- _What you need to do_
Where the line containing "Image resolution: width=735" appears, begin retyping; continue exactly through the final line of the data. Omit every picture.

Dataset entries
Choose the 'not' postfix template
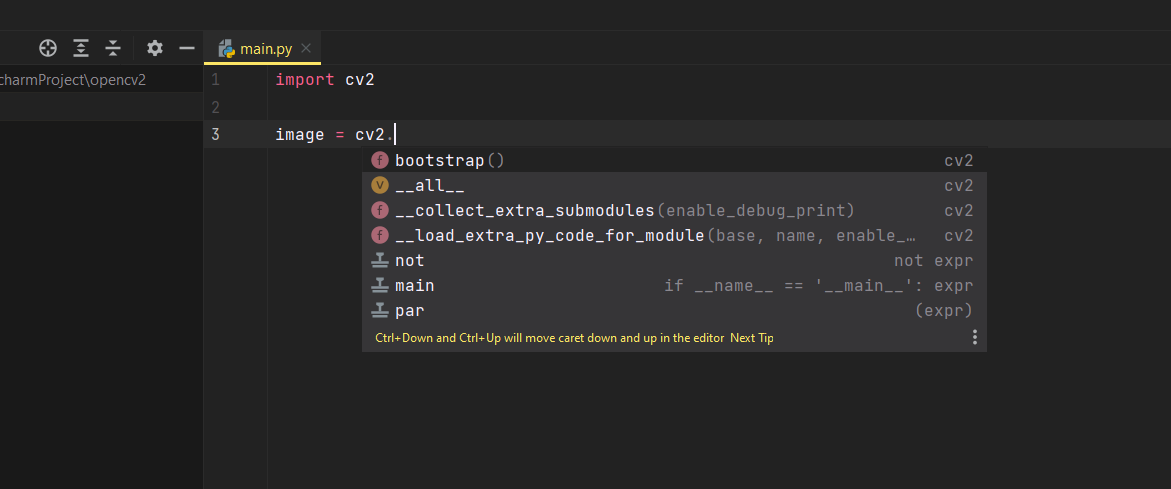This screenshot has width=1171, height=489. tap(410, 260)
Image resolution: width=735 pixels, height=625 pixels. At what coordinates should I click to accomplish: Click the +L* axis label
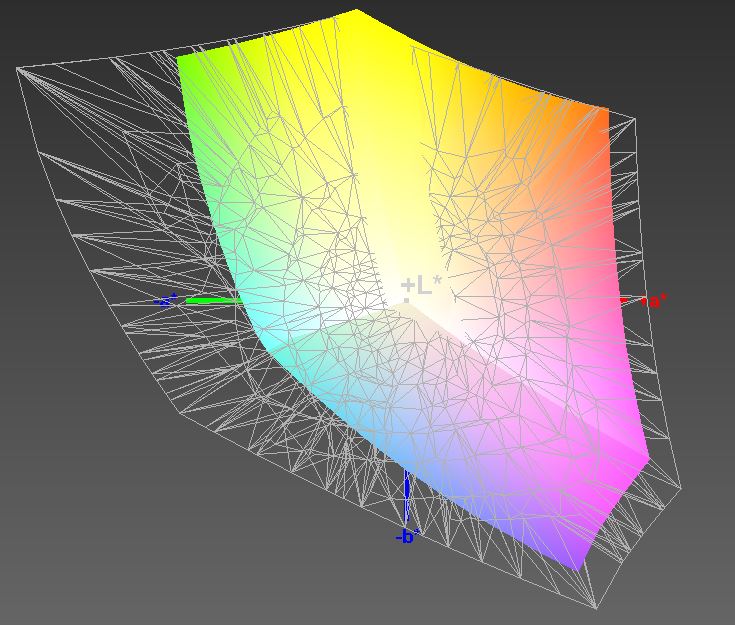(421, 286)
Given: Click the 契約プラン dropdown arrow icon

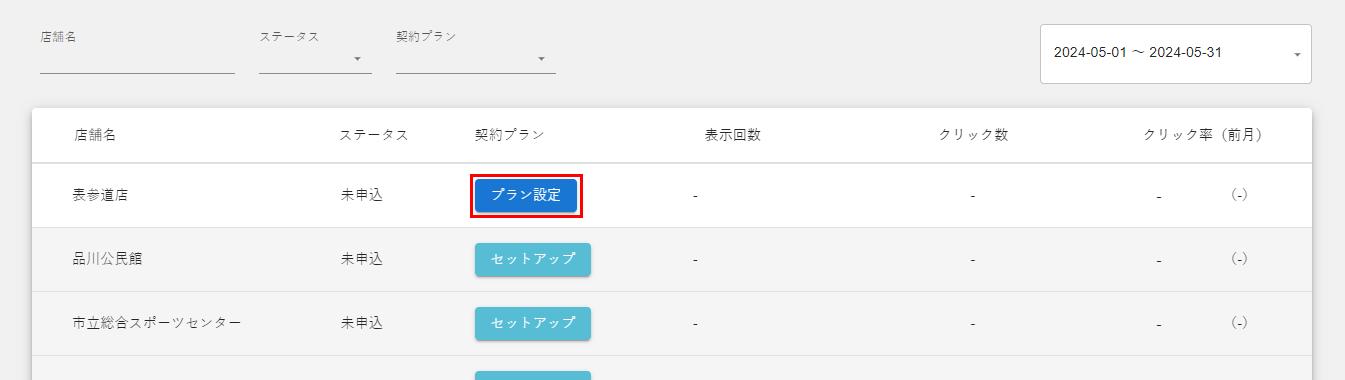Looking at the screenshot, I should click(542, 59).
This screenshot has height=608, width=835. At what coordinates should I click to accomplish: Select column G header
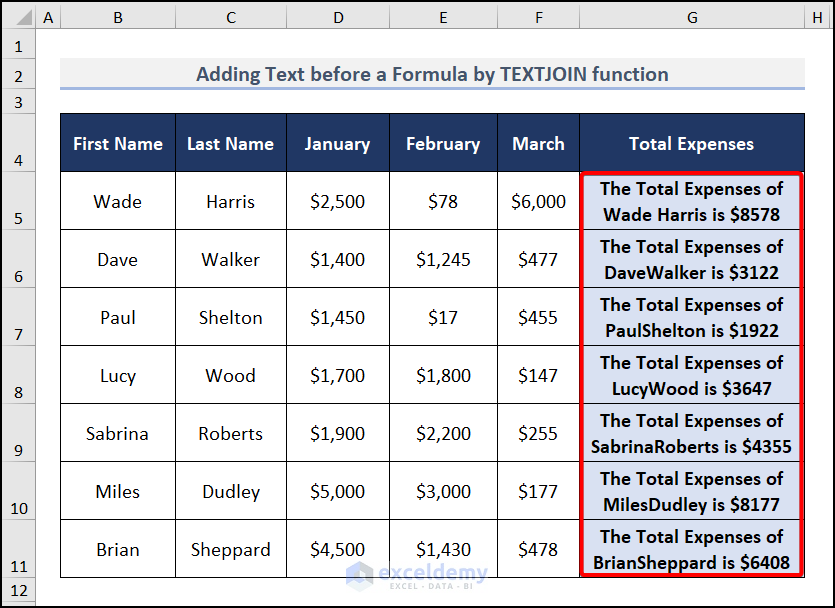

- _Reply to the task_
Image resolution: width=735 pixels, height=625 pixels. At what coordinates should I click to accomplish: Click the +L* axis label
(421, 286)
Given: Click the 契約プラン dropdown arrow icon

Looking at the screenshot, I should click(542, 59).
This screenshot has height=608, width=835. At what coordinates should I click to accomplish: Select column G header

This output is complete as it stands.